Reciprocating engines are usually selected to drive chillers in the smaller range -- 100 to 500 tons. The compressor (usually a screw or centrifugal model) is usually directly coupled to the engine drive shaft. Engines are often considered where the site can use the energy in the hot water and/or hot air exhausts produced. Roughly one-third (or less) of the total fuel input is converted to compression power. Therefore, the economics of reciprocating engine drives usually depend on the cost-effectiveness of heat recovery. Engine jacket water (which can reach temperatures as high as 220°F) is easily recovered and also represents about one-third of the fuel input. The heat in the engine exhaust represents the remaining third of fuel input, but this heat is generally not fully recoverable.

Engine-driven chiller cost effectiveness can best be determined using a cautious, conservative assessment by a professional that considers these three factors:

1. Heat recovery that reflects actual site-specific heating efficiencies and needs,

2. Conservative annual heating requirements, and

3. Realistic operating and maintenance costs (which are typically higher than any other mechanically driven chiller alternative).
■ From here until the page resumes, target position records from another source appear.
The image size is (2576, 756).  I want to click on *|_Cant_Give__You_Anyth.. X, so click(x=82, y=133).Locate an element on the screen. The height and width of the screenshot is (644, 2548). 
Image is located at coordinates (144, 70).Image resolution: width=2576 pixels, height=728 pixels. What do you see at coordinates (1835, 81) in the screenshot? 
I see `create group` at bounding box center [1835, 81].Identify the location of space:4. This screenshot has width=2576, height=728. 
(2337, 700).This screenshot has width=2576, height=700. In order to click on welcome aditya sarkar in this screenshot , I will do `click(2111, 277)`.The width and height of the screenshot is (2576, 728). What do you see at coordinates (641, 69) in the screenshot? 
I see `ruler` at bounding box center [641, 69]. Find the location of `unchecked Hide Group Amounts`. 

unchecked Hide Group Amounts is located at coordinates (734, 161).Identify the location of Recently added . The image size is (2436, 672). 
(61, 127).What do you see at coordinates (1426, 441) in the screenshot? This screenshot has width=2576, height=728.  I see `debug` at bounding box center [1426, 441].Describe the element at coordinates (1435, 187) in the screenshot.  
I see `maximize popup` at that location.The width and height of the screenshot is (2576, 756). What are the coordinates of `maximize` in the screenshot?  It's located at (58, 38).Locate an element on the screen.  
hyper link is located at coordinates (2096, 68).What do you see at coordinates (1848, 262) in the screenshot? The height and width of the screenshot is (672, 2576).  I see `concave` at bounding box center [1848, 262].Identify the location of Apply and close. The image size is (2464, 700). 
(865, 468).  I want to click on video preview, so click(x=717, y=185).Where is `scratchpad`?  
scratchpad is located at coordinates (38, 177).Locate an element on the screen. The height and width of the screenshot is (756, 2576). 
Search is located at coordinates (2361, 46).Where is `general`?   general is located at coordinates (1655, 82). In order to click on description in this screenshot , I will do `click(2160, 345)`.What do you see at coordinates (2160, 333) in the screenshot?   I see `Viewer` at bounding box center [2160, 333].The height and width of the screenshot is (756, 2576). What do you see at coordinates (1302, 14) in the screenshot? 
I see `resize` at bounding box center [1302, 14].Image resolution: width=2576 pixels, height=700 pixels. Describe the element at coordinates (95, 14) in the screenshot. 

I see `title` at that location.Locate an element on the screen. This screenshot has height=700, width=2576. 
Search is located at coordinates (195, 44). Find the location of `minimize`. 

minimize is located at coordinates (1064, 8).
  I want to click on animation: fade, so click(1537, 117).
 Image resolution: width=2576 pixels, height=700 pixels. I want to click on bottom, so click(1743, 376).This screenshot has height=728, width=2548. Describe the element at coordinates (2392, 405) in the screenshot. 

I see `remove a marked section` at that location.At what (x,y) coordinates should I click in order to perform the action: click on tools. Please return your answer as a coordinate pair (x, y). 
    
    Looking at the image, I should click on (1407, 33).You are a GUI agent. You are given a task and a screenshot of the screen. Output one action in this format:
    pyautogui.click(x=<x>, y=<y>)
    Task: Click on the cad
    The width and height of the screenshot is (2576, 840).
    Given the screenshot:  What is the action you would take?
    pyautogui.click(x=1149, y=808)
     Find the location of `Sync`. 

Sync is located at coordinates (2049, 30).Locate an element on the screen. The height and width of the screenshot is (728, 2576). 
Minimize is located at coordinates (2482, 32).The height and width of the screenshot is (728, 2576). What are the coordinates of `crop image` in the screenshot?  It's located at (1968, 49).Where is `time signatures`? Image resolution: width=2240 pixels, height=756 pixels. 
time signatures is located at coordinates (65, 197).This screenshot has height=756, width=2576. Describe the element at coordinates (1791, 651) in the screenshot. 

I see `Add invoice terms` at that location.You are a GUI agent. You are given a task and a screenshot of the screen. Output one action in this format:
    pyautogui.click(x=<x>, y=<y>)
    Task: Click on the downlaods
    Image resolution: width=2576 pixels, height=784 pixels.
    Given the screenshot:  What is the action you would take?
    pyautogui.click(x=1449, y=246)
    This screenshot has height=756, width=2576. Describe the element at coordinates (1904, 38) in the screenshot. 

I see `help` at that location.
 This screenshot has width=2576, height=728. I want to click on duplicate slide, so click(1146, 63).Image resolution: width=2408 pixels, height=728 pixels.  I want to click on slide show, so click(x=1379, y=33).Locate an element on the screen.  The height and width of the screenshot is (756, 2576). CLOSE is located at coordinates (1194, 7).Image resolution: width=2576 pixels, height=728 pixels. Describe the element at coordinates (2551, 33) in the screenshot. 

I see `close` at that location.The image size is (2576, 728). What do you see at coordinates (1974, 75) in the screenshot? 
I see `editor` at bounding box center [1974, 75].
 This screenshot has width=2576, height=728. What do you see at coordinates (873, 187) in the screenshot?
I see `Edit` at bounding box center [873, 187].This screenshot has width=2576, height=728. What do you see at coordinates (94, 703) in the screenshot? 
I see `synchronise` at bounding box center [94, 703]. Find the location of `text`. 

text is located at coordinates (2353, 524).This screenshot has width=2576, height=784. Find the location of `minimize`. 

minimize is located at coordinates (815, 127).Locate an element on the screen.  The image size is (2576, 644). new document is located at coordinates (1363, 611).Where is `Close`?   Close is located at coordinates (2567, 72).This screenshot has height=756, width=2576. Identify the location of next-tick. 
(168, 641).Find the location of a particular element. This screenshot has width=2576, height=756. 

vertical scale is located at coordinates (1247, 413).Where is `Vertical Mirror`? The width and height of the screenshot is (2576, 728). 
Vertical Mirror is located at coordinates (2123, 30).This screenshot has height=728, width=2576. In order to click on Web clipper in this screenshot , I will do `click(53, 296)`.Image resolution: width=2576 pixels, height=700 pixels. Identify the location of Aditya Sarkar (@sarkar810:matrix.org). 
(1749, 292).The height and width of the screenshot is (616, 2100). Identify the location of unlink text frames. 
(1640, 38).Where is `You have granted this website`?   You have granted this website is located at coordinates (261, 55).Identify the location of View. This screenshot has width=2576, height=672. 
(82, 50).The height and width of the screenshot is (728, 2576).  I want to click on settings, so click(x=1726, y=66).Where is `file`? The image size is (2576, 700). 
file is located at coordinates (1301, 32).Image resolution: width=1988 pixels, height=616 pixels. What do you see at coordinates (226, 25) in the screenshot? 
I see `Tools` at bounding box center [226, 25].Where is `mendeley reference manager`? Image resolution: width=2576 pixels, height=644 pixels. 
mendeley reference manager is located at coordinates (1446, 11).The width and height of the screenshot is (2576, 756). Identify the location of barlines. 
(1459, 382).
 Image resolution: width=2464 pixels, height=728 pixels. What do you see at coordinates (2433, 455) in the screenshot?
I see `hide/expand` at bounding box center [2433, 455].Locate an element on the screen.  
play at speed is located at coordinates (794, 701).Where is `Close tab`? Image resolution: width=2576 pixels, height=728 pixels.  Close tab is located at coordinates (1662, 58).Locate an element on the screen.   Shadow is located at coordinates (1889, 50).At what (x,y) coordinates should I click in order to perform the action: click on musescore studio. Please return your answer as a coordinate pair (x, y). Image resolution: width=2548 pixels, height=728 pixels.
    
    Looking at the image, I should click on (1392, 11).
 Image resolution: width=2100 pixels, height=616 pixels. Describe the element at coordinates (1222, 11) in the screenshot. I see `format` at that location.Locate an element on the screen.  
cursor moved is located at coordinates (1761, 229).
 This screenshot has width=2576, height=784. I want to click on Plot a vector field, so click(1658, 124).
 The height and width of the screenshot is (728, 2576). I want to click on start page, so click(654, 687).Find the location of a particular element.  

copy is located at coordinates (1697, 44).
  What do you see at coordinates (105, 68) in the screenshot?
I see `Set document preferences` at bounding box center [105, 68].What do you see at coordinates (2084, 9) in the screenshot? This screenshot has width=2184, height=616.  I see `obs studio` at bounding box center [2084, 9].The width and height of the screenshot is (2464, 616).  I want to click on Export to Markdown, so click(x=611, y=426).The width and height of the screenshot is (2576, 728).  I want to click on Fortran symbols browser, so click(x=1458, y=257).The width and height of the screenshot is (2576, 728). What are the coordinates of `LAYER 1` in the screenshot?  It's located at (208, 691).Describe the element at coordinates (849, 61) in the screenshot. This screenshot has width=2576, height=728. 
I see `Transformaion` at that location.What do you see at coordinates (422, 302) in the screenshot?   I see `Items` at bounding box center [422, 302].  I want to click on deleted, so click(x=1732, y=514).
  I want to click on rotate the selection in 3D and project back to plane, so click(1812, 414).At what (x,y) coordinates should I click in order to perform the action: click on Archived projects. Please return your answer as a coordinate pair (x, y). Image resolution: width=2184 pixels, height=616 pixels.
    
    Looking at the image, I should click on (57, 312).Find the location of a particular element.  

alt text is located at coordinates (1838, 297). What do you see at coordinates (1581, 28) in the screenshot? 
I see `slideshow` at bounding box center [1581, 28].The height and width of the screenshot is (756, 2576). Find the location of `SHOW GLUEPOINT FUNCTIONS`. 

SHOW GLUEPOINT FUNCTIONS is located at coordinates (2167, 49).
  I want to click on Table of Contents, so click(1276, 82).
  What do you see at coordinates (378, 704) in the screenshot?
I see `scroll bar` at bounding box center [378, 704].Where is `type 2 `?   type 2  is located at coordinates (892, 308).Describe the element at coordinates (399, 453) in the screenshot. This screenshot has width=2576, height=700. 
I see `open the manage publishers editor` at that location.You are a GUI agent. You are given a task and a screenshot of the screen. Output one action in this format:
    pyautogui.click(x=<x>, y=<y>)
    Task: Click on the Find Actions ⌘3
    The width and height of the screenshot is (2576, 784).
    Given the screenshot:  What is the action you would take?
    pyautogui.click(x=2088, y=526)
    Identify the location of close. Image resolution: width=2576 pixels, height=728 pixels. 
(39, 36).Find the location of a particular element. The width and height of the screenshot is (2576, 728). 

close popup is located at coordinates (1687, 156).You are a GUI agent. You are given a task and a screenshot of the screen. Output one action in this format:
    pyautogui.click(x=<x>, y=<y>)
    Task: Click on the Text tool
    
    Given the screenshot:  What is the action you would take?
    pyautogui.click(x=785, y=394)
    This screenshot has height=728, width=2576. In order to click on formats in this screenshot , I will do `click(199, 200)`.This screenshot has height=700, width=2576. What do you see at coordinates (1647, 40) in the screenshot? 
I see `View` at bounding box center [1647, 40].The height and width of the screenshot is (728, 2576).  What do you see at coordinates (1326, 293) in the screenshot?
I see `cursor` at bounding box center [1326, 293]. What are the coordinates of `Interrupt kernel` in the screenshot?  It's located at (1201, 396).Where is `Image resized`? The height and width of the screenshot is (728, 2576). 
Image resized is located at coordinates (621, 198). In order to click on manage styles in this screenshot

Once realistic heat recovery estimates have been factored into the equation, the only other major issue is that of O&M expense. Here, the Gas Research Institute uses $0.01 per ton-hour more than an electric-driven chiller design. While your costs could be different, a figure of $0.01 to 0.12 per ton per operating hour represents a reasonable first cut estimate. Always rely on qualified design professionals and reputable equipment manufacturers for installed cost, operating cost, and performance estimates.